ARGNet was developed to identify ARG genes and further classify into 36 categories based on nucleotide and amino acid sequence. It was not designed to predict antibiotic resistance derived from SNPs. Although ARGNet demonstrated capability to detect distantly related (novel) ARGs (quasi-negative test), it cannot explicitly classify ARGs from entirely novel category that out of the current classification scheme. As with other deep learning models, the performance of ARGNet is relied on the quality of database, which is hinged by the intrinsic characteristics (e.g., lack of negative dataset, imbalanced data of different ARG categories) of the database. Currently, ARGs are identified mainly based on alignment-based methods, with the implicit assumption that ARGs are determined by the sequence similarity against reference database. However, for ARGs that function as proteins, their three-dimensional structural form will be important in determining their resistance activity [53]. Prediction based on three-dimensional structure has identified thousands of ARGs distantly related to the known ones [54]. As an alignment-free deep learning model, ARGNet provides a framework compatible with functional annotation derived from structure-based evidence. It can provide in silico prediction of ARGs that may be distant in sequence from those in existing ARG databases. These can then be used to search for potential novel ARG candidates in sequences from real samples (such as humans, animals, or the environment), which could be validated via experiments.

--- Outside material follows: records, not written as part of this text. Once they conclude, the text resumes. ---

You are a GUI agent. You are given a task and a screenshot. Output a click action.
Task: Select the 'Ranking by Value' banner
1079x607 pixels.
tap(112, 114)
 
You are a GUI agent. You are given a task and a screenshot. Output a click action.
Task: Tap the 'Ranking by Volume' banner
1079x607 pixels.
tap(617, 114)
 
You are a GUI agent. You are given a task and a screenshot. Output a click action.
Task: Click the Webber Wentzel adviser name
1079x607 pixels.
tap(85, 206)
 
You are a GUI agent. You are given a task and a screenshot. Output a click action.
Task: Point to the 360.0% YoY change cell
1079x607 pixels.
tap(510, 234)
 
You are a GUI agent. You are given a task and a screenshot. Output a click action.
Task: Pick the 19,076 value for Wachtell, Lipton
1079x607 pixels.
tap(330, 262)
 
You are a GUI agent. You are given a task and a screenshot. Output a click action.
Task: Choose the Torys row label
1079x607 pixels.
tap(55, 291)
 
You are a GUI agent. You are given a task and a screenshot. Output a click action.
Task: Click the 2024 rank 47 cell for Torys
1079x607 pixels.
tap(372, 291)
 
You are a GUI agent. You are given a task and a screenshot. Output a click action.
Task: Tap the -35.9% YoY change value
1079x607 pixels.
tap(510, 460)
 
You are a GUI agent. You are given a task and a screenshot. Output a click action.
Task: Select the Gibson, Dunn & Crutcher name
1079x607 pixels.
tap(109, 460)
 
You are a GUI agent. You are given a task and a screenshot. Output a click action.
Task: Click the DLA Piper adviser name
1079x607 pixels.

In addition, ARGNet provides a promising and efficient approach for ARG identification and classification in multiple application scenarios, which can be further extended. For example, third-generation sequencing technology such as nanopore sequencing has been widely used for ARG discovery [55]. Although possessing high error rate, it is reputed by the fast turnaround time, real-time sequencing, and portability [56]. The extension of our deep learning model into error-corrected long-read prediction of ARGs will provide a powerful tool for timely monitoring of antibiotic-resistant bacteria.

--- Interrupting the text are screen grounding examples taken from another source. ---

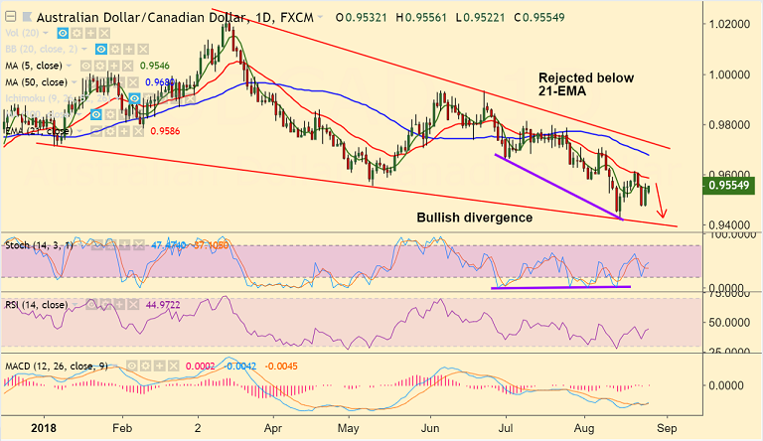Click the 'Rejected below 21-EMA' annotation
[585, 84]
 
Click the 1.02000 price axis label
[727, 23]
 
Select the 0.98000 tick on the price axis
[727, 125]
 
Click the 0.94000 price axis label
[727, 226]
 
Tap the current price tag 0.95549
[730, 185]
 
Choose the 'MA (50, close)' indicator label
[41, 82]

Genetic sequence identification and classification approaches offer a number of advantages over the classical culture-based AST method. However, current sequence-based approaches are also limited by the inability to link the ARGs, with absolute confidence, to their hosting bacterial genomes and cells. Long-read sequencing technologies, such as nanopore sequencing, can be used to identify the bacterial genomes and species in which chromosomal ARGs are located. For ARGs located in plasmids, single-cell deep sequencing can reveal their association. However, it is important to note that the presence of ARGs may not be the sole determinant of resistant phenotypes. Therefore, interpreting the clinical implications based on the ARGs identified from metagenomic data requires caution.